*PROBLEM TO SOLVE*. Retype the records below exactly as given, but only from the first line through the line with "Sizing Guide (206, 640)", and without the pictures.

· · · ·

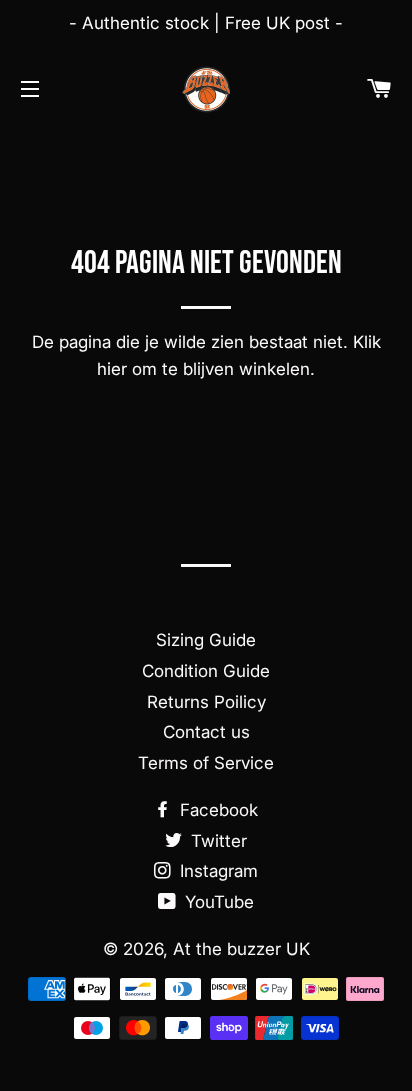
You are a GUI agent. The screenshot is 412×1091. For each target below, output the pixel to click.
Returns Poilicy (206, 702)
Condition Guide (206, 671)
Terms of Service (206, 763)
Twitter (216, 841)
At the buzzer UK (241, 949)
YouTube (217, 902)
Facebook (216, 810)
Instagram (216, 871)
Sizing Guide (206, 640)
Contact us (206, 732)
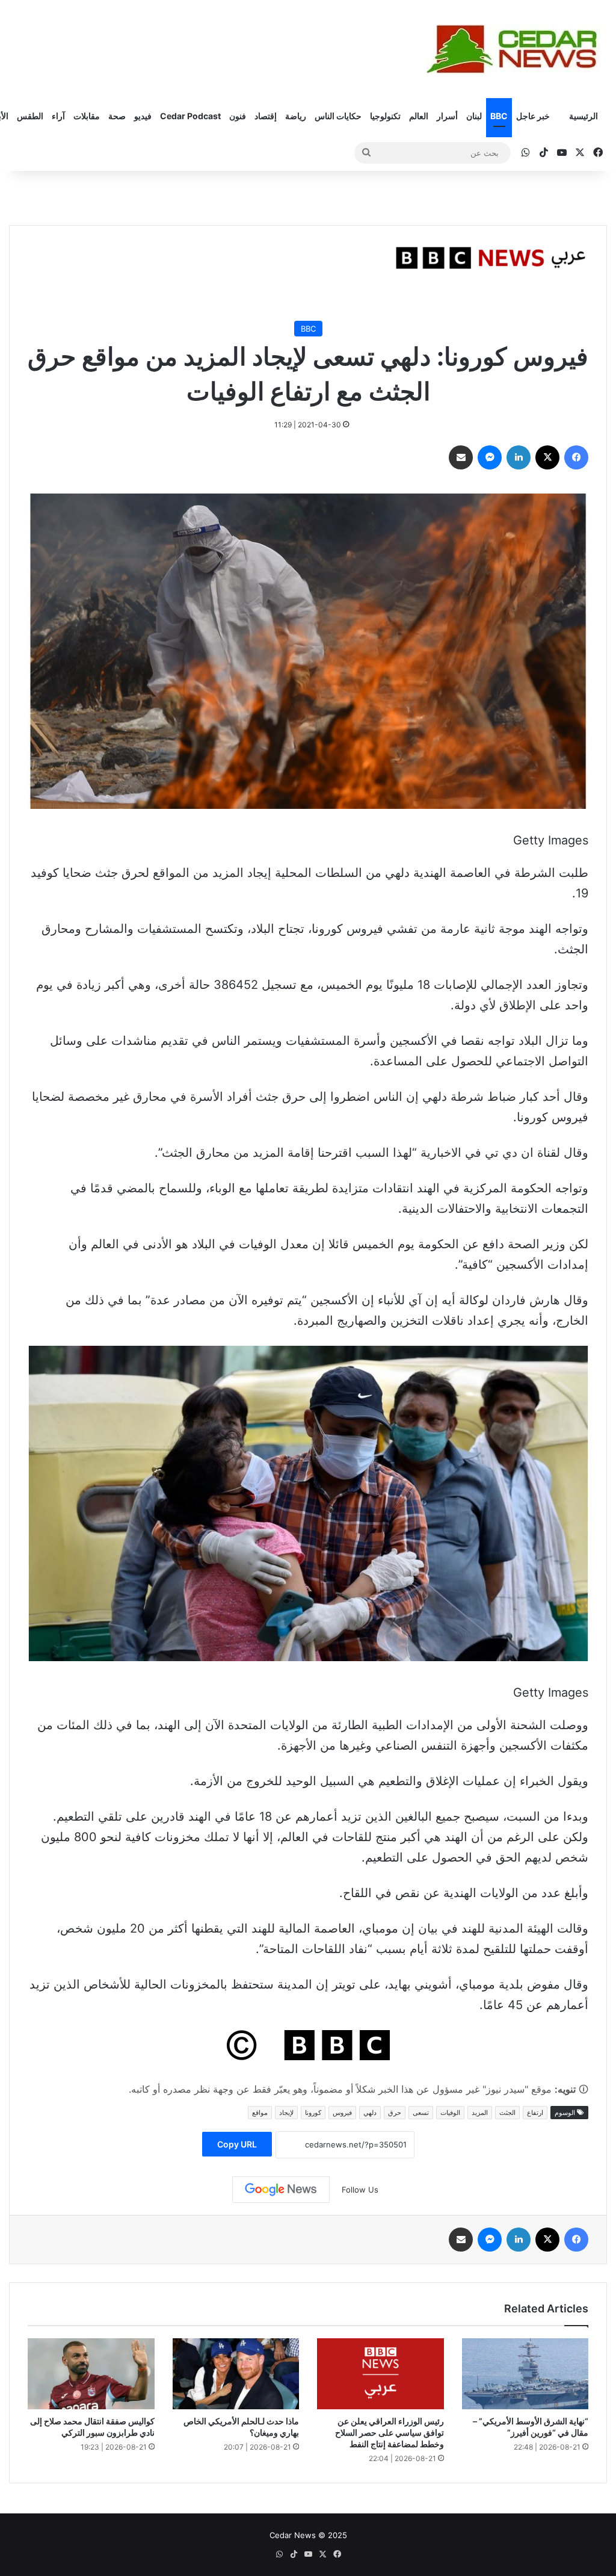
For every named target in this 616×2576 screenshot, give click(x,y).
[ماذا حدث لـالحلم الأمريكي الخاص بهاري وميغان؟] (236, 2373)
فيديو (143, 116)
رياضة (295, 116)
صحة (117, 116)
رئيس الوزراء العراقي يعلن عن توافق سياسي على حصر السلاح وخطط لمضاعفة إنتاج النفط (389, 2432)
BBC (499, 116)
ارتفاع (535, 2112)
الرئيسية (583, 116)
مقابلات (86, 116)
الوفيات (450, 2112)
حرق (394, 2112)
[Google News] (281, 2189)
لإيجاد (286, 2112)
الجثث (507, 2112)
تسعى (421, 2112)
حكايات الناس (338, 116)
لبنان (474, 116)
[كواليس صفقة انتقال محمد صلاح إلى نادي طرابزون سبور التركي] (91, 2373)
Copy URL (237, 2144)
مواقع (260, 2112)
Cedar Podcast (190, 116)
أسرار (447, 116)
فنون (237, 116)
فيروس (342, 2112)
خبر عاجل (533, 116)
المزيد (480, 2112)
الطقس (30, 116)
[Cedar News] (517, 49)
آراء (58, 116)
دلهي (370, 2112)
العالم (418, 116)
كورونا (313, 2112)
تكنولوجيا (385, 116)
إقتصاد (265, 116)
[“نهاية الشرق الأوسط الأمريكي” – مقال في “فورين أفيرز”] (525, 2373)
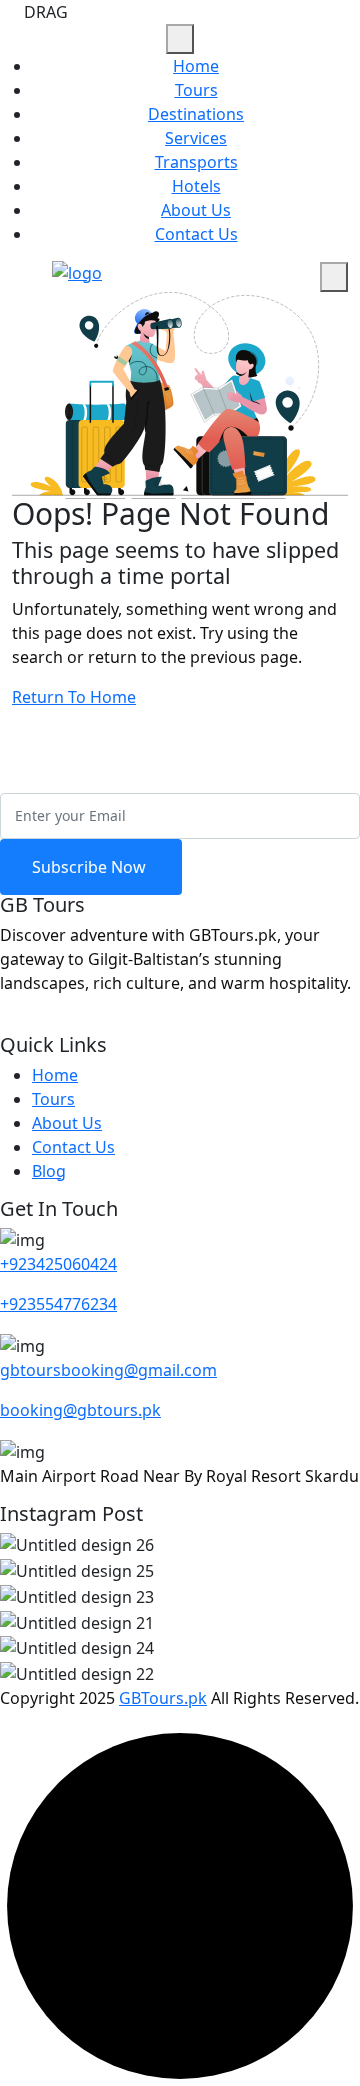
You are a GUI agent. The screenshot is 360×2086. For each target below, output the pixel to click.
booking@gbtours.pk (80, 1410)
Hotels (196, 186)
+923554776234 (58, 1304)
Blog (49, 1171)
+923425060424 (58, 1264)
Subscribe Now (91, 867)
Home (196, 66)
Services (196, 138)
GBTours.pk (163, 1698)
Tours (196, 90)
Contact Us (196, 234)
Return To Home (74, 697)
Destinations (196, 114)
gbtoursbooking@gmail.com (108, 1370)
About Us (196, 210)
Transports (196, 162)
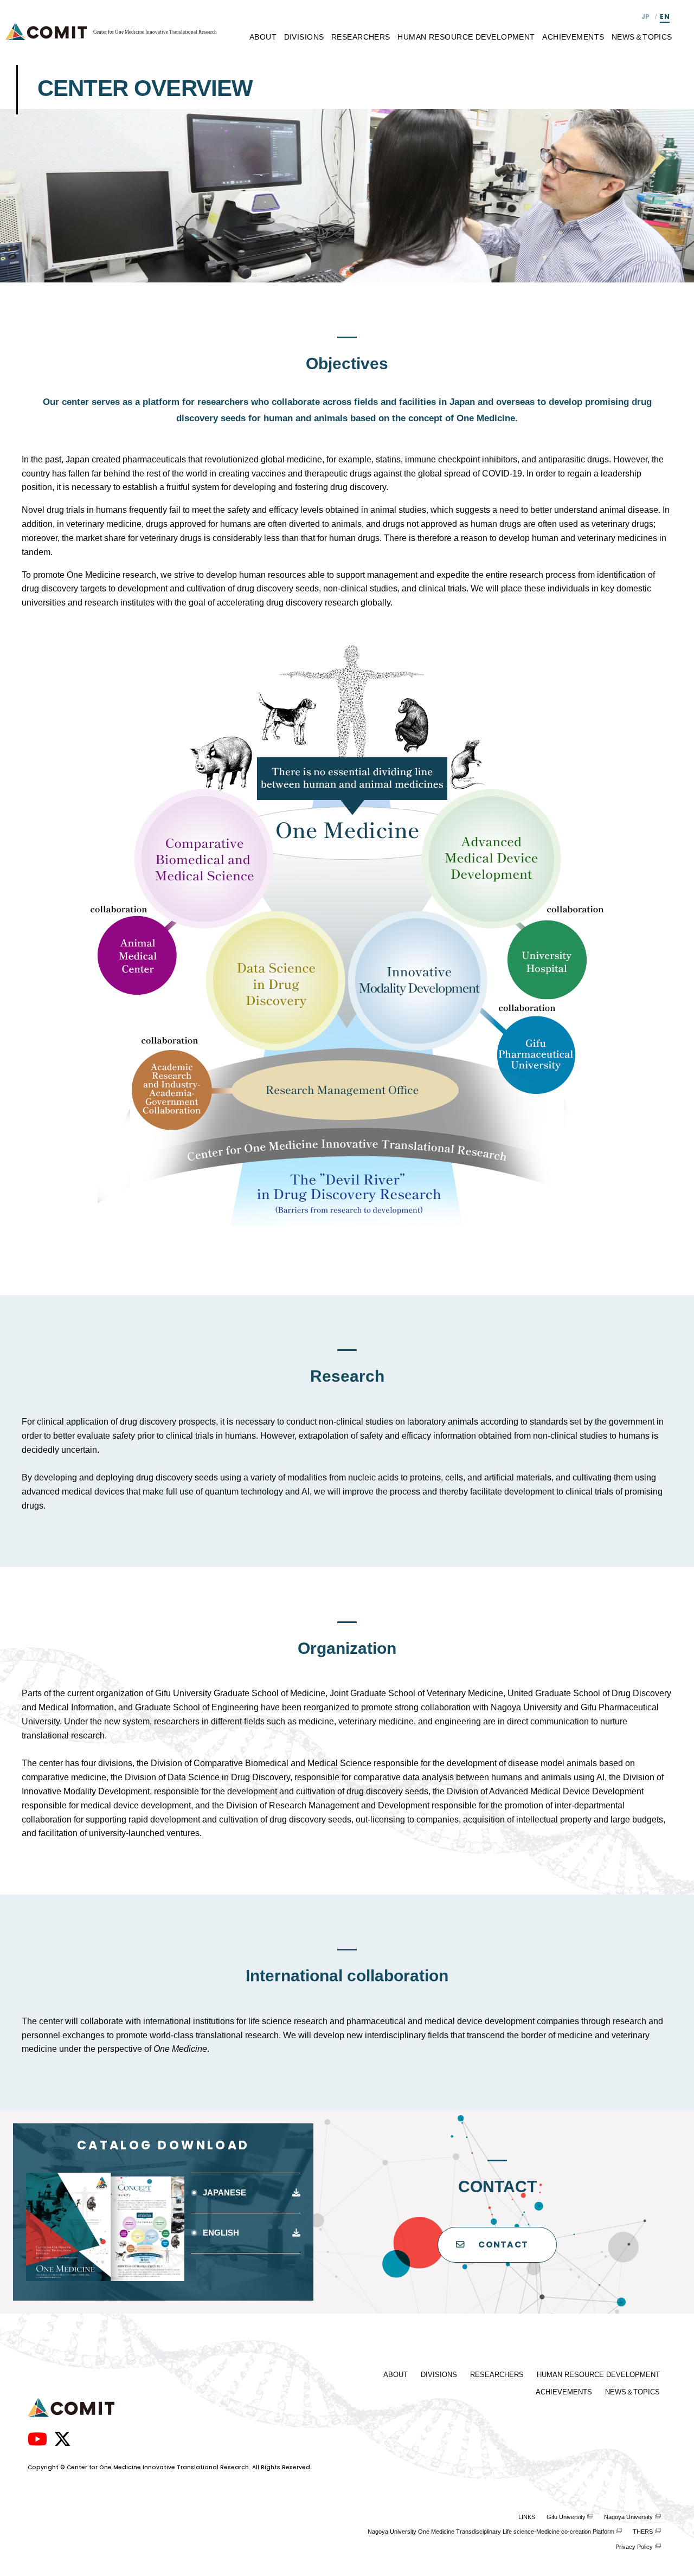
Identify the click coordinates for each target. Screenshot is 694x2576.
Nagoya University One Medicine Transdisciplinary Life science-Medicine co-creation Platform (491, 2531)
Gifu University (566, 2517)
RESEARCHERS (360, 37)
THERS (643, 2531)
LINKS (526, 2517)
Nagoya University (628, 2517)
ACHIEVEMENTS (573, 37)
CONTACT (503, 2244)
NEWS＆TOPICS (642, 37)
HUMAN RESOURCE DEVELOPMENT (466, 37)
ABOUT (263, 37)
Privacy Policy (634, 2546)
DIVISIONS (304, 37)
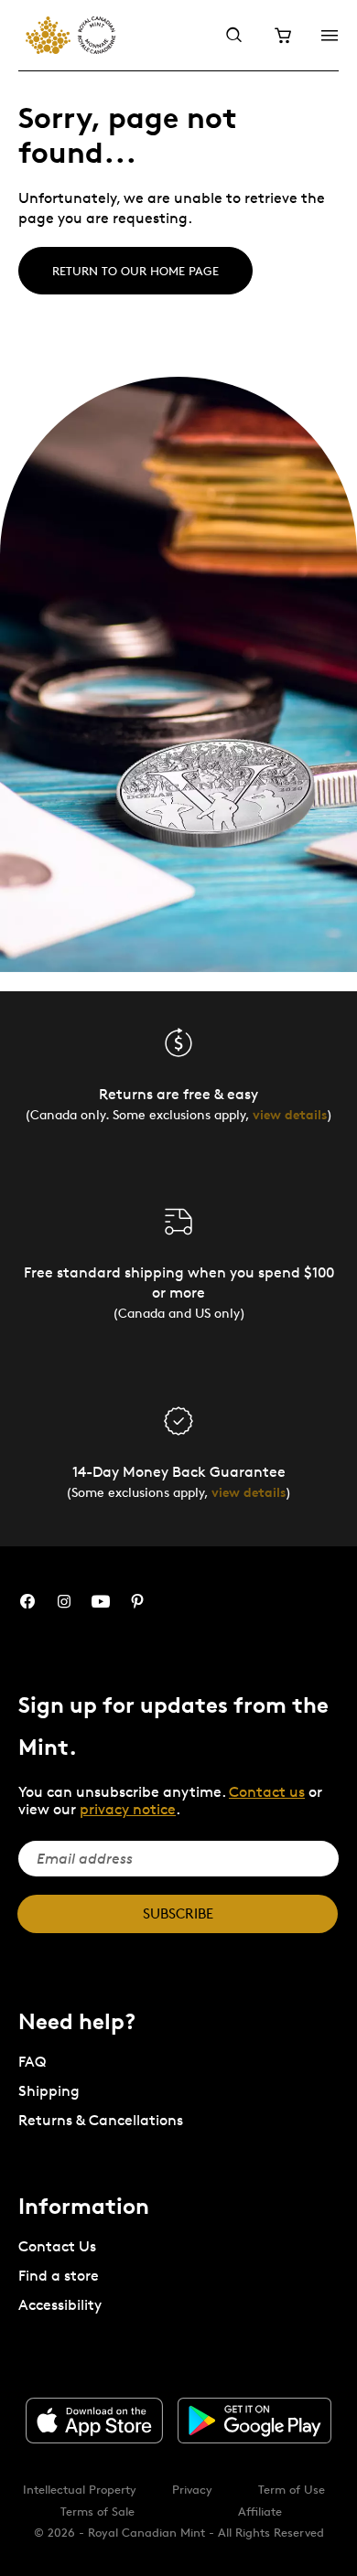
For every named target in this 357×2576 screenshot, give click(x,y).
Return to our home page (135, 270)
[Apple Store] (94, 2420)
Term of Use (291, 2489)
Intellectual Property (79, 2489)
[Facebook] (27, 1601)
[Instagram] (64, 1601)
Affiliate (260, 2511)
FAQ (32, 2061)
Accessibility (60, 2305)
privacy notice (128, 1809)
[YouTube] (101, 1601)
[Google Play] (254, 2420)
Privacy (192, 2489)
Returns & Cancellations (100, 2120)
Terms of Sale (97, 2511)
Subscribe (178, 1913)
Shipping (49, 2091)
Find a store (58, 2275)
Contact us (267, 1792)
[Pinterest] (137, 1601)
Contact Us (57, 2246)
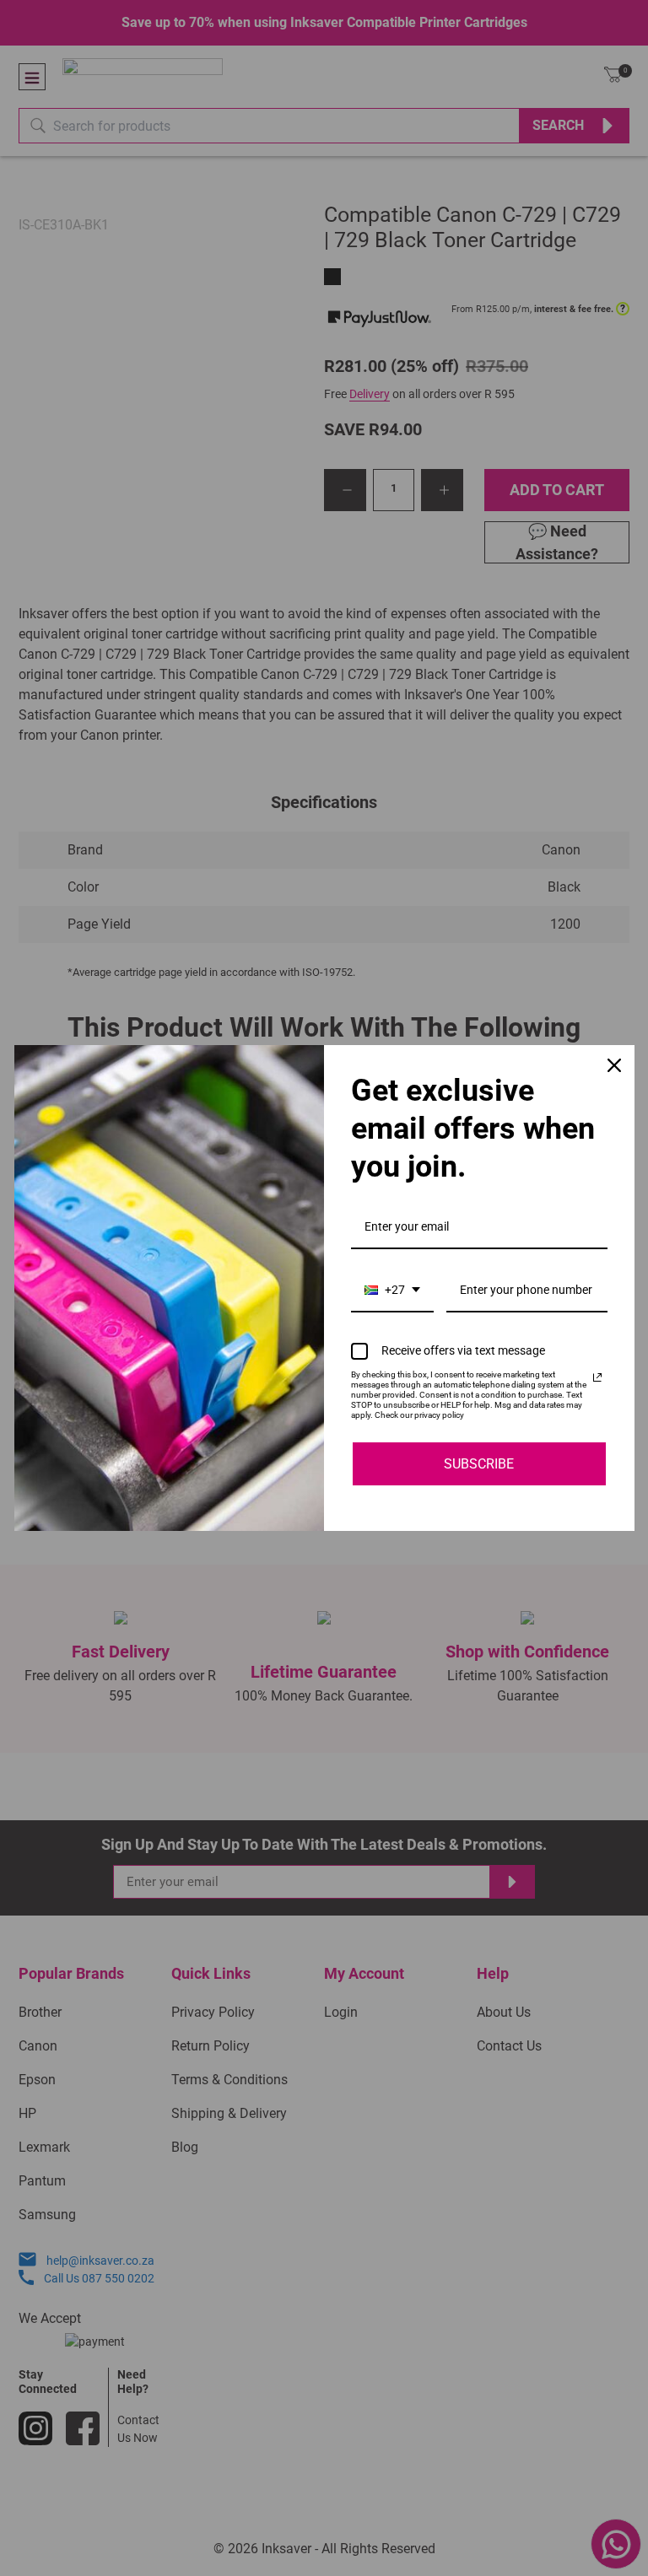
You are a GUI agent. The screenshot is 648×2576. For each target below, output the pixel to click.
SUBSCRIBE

· · · ·

*RESPONSE AREA*.
You are a GUI agent. The screenshot is 412×1091. For each target below, output the pixel to click.
Returns Poilicy (206, 702)
Condition Guide (206, 671)
Terms of Service (206, 763)
Twitter (216, 841)
At the buzzer UK (241, 949)
YouTube (217, 902)
Facebook (216, 810)
Instagram (216, 871)
Sizing Guide (206, 640)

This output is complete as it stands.